Additionally, the omega-6 fats, thanks to the corn it eats. Omega-6s are another essential fatty acid our body can’t make on its own. These fats help keep your cholesterol under control. They also prepare your muscle cells to respond to insulin—the hormone that helps turn sugar into energy. That’s a great benefit, especially if you have diabetes.
So for those concerned with heart health, you might consider avoiding it or better still eating occasionally.
NB:
Prof. Nyarkotey has strict sourcing guidelines and relies on peer-reviewed studies, academic research institutions, and medical associations to justify his write-ups. My articles are for educational purposes and do not serve as Medical advice for Treatment. I aim to educate the public about evidence-based scientific Naturopathic Therapies.

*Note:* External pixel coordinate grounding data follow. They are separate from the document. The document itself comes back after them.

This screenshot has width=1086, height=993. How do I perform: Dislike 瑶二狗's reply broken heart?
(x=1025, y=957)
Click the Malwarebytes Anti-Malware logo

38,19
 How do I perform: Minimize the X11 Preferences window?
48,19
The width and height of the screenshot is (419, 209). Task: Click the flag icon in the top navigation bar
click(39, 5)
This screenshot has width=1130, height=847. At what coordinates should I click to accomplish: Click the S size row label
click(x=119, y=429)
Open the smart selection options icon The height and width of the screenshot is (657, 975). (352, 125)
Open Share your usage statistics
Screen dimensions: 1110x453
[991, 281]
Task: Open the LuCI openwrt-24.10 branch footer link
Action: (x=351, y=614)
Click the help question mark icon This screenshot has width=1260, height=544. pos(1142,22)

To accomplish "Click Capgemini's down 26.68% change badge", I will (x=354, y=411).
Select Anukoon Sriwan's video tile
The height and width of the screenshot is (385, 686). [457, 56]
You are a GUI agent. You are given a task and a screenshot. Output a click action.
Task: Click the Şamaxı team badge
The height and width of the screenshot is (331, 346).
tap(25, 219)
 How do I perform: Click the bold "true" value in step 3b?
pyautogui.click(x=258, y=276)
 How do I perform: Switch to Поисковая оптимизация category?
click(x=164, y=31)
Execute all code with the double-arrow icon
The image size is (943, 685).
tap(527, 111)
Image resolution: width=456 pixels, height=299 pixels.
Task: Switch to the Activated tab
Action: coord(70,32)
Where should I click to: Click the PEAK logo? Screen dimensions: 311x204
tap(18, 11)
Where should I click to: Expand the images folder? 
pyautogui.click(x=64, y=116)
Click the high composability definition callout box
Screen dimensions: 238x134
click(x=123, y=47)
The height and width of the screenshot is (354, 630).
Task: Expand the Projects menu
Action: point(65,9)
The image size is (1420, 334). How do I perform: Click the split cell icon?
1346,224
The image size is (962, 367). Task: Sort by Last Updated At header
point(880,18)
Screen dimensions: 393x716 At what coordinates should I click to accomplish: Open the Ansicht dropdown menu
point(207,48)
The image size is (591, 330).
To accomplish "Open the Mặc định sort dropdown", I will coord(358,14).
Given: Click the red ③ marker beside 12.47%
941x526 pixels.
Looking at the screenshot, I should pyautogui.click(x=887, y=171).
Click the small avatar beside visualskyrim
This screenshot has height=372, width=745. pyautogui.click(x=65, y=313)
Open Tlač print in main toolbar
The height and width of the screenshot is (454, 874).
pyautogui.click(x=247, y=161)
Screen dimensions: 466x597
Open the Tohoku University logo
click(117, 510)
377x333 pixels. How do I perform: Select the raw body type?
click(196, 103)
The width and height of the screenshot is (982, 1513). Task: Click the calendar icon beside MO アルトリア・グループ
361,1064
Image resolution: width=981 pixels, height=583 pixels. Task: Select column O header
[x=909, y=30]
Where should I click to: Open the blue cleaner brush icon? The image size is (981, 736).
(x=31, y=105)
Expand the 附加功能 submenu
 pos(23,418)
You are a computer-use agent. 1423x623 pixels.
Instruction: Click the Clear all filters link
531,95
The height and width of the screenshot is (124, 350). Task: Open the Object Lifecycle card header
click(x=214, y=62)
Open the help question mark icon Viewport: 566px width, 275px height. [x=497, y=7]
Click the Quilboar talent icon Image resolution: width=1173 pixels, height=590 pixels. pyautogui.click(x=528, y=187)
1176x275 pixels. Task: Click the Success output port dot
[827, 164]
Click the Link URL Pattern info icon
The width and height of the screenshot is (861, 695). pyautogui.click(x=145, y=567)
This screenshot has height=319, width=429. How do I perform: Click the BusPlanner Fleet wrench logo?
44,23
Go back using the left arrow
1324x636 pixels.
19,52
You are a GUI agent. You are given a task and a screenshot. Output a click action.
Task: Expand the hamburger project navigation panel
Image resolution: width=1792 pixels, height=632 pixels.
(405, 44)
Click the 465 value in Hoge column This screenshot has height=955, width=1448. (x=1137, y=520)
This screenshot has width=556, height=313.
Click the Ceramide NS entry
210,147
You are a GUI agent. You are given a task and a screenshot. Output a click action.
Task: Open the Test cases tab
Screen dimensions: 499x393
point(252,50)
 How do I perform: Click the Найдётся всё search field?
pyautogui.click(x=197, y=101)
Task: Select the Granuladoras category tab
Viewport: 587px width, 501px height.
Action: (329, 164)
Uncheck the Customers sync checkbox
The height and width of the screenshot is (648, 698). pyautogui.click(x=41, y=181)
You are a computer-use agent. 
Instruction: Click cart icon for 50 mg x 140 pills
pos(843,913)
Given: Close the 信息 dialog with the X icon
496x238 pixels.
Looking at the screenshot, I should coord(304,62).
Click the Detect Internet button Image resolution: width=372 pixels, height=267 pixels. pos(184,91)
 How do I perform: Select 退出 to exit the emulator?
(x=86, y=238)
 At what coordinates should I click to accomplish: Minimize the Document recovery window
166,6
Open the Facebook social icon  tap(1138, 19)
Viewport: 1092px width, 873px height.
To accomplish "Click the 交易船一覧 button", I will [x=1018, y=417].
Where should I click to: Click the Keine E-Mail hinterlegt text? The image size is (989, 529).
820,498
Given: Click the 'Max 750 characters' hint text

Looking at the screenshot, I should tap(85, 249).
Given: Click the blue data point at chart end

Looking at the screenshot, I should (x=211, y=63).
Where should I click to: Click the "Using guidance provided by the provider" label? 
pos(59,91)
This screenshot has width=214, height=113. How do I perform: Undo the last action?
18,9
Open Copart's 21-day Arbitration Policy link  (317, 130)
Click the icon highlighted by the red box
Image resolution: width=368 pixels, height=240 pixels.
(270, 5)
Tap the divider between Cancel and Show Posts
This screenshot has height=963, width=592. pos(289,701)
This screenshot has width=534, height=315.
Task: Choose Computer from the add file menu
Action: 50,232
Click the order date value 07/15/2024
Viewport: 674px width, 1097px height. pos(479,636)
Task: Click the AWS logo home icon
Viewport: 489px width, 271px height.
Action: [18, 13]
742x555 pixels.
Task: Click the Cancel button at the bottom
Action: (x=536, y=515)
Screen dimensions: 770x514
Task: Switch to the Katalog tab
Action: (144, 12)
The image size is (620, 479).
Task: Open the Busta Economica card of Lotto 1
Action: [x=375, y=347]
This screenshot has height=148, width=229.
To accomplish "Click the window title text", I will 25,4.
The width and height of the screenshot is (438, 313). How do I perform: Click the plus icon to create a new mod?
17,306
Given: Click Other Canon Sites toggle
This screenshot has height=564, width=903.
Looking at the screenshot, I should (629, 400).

The writer is a Professor of Naturopathic Healthcare, a Medical Journalist, and a science writer. President, Nyarkotey College of Holistic Medicine & Technology (NUCHMT)/African Naturopathic Foundation, Ashaiman, Ghana. E. mail: professor40naturopathy@gmail.com. Visit-profnyarkotey.com for more
References
Mori TA, Beilin LJ. Omega-3 fatty acids and inflammation. Curr Atheroscler Rep. 2004 Nov;6(6):461-7. doi: 10.1007/s11883-004-0087-5. PMID: 15485592.
Eslick GD, Howe PR, Smith C, Priest R, Bensoussan A. Benefits of fish oil supplementation in hyperlipidemia: a systematic review and meta-analysis. Int J Cardiol. 2009 Jul 24;136(1):4-16. doi: 10.1016/j.ijcard.2008.03.092. Epub 2008 Sep 6. PMID: 18774613.
Kris-Etherton PM, Harris WS, Appel LJ; American Heart Association. Nutrition Committee. Fish consumption, fish oil, omega-3 fatty acids, and cardiovascular disease. Circulation. 2002 Nov 19;106(21):2747-57. doi: 10.1161/01.cir.0000038493.65177.94. Erratum in: Circulation. 2003 Jan 28;107(3):512. PMID: 12438303.
Simopoulos AP. The importance of the ratio of omega-6/omega-3 essential fatty acids. Biomed Pharmacother. 2002 Oct;56(8):365-79. doi: 10.1016/s0753-3322(02)00253-6. PMID: 12442909.
Simopoulos AP. An Increase in the Omega-6/Omega-3 Fatty Acid Ratio Increases the Risk for Obesity. Nutrients. 2016 Mar 2;8(3):128. doi: 10.3390/nu8030128. PMID: 26950145; PMCID: PMC4808858.
Weaver KL, Ivester P, Chilton JA, Wilson MD, Pandey P, Chilton FH. The content of favorable and unfavorable polyunsaturated fatty acids found in commonly eaten fish. J Am Diet Assoc. 2008 Jul;108(7):1178-85. doi: 10.1016/j.jada.2008.04.023. Erratum in: J Am Diet Assoc. 2008 Oct;108(10):1785. PMID: 18589026.